Feb 09, 2010 20:45
First off, understand that my grandmother is a technophobe. We've sat through rants about wikipedia (lots), about twitter (more), about anything internet-based. She still uses the yellow pages exclusively if she needs to find a business nearby. She has had an email account, under protest, for many years but never checked it. My grandmother is NOT someone who likes computers, cell phones, or really any technology from about the last 20 years.
Except smartphones. We gave her a hand-me-down smartphone a few weeks ago, and she *loves* it. She checks her email. She uses it to store her important phone numbers, instead of the little piece of paper she's had on her desk for years.
She keeps asking questions about the phone (How do I look up an address, or just a street name, on the map? How do I compose email?) She *found* a place selling window blinds ALL BY HERSELF in the phone's search function (and then wanted to know how to find it on the map if it didn't have an address listed). It Just Makes Sense to her, in a way that the computer never did. She herself told me earlier in the evening that this phone rewards figuring out/learning how to do something. That she'd always thought it was much too complicated, but that it has completely changed her mind.
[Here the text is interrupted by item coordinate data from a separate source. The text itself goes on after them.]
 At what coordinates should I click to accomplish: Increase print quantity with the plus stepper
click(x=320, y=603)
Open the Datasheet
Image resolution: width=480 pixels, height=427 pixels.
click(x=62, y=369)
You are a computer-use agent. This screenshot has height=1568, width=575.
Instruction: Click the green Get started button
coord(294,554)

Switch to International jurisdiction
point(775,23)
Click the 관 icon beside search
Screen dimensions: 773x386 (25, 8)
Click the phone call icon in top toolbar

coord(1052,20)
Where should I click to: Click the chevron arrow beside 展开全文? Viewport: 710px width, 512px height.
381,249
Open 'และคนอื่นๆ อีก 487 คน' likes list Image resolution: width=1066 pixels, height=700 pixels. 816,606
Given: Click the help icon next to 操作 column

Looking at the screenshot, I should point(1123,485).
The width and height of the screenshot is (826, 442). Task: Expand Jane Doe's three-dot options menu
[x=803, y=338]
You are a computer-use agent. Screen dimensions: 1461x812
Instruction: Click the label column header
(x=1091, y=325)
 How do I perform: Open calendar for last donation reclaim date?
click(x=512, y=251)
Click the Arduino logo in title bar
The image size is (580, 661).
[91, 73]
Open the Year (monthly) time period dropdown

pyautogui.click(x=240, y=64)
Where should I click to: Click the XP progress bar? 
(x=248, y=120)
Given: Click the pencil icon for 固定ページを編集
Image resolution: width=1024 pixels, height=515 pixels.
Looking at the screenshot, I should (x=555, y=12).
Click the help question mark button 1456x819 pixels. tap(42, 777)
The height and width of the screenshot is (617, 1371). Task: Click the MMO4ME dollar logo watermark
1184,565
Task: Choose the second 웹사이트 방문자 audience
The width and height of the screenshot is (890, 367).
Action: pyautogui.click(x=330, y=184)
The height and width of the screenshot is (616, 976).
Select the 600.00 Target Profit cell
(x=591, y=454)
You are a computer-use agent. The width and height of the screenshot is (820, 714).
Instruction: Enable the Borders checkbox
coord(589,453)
I. am. shocked. I would *never* have predicted that she'd like the thing. But *she* actually thinks it's far, far simpler to use than her old RAZR. And, mind you, this isn't that paragon of usability and intuitiveness, the iPhone. It's a G1. But it has gotten an elderly technophobe onto the Internet for the first time ever.
I'm telling you, if a smartphone can change my grandmother, these things are going to completely reshape the world.